1.14.09.01 General Conditions

The FDD must be of a design that permits sterile operations, and that can positively and effectively prevent potentially unsterilized product from contaminating the fillers or aseptic surge tank(s). Since there are many possible valve designs, numbers and arrangements, acceptance should be determined by the responsible agency.

FDDs must be equipped with a proper control panel where the control functions and relays are installed. This control panel may be part of a universal panel unit. This panel shall be free of any device or switches that may override the control functions and jeopardize the safety of sterilized product. On valves that have external solenoids, the air lines must not have quick release couplings.

Installations on aseptic processing and packaging systems often have complex operating parameters for the FDD that can only be handled by a micro-processor or programmable logic controller (PLC). A PLC or micro-processor control used strictly for FDD function is not required to meet the standards of Task 1.14.11.07 Program Logic Controllers and Computers, but all valve functions must pass the required tests.

——

EXERCISE TASK 1 >> Put the listing lines from the line with "Where should I" up to and including the line with "Click the t_admin" into a Markdown table with the columns Row and Line, leaving out any blank lines.
EXERCISE TASK 2 >> Write the next part of the FDD passage, picking up after its last sentence.
The FDD passage and the listing have nothing to do with each other.

——

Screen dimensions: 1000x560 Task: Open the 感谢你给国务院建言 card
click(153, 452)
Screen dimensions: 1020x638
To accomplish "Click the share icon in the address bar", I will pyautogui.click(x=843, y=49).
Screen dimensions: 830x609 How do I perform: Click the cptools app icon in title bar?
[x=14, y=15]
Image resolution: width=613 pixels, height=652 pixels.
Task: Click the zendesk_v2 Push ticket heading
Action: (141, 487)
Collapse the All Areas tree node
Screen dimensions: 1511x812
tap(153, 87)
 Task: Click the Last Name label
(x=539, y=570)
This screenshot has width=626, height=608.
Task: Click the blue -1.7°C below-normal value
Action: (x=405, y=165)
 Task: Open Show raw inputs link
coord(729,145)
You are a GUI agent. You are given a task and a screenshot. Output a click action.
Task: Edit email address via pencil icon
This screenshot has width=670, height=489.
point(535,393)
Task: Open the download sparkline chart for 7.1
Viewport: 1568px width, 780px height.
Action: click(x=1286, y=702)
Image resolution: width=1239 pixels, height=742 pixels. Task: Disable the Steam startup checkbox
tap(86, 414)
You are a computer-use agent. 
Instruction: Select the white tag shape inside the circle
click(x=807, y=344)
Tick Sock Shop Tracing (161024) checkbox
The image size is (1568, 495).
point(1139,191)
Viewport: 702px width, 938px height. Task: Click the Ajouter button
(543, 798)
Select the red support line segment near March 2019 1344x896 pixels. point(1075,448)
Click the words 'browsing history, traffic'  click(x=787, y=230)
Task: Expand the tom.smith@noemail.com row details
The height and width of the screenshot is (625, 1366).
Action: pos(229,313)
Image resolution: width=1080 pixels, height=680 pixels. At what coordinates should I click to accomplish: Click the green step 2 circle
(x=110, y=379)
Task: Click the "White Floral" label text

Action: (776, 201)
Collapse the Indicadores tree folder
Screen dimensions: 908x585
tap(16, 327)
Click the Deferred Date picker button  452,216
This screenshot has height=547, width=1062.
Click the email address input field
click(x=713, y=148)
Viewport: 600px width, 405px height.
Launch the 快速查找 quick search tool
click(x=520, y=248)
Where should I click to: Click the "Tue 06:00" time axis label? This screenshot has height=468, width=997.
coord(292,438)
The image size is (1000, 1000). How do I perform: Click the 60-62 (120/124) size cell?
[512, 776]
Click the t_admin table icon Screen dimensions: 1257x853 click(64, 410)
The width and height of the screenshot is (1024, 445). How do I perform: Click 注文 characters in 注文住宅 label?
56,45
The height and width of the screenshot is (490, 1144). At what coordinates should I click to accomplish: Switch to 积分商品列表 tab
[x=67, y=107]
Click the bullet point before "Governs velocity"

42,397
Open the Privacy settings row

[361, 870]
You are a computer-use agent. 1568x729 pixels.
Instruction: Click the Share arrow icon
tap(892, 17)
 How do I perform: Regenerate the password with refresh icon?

——

RIGHT ANSWER 1 >>
| Row | Line |
|---|---|
| 1 | Where should I click to: Click the "Tue 06:00" time axis label? This screenshot has height=468, width=997. |
| 2 | coord(292,438) |
| 3 | The image size is (1000, 1000). How do I perform: Click the 60-62 (120/124) size cell? |
| 4 | [512, 776] |
| 5 | Click the t_admin table icon Screen dimensions: 1257x853 click(64, 410) |

RIGHT ANSWER 2 >>
The FDD and the return lines shall be constructed of stainless steel and must be clean and in good mechanical condition. Valves, plunger seals and O-rings must also be clean and in good mechanical condition. Stem length of the valves shall be non-adjustable to insure that proper seating of the valves is not disturbed. If the stem has a threaded attachment, a locking pin or other equivalent locking mechanisms shall be used to prevent any misalignment. Air to the FDD must be clean and unrestricted.

1.14.09.02 Return Line

The FDD shall have a pipeline that directs the flow of potentially unsterile product safely away from fillers and /or aseptic surge tanks. Any subsequent valves installed on this line must be configured in all positions to allow free flow from the FDD, without blocking the flow or creating excessive back pressure on the FDD. A flash cooler may be installed on the return line to prevent injury to bystanders during divert events when pre-sterilizing the system.

1.14.09.03 Location

The FDD must be located after the final cooling section and before the fillers or aseptic surge tanks.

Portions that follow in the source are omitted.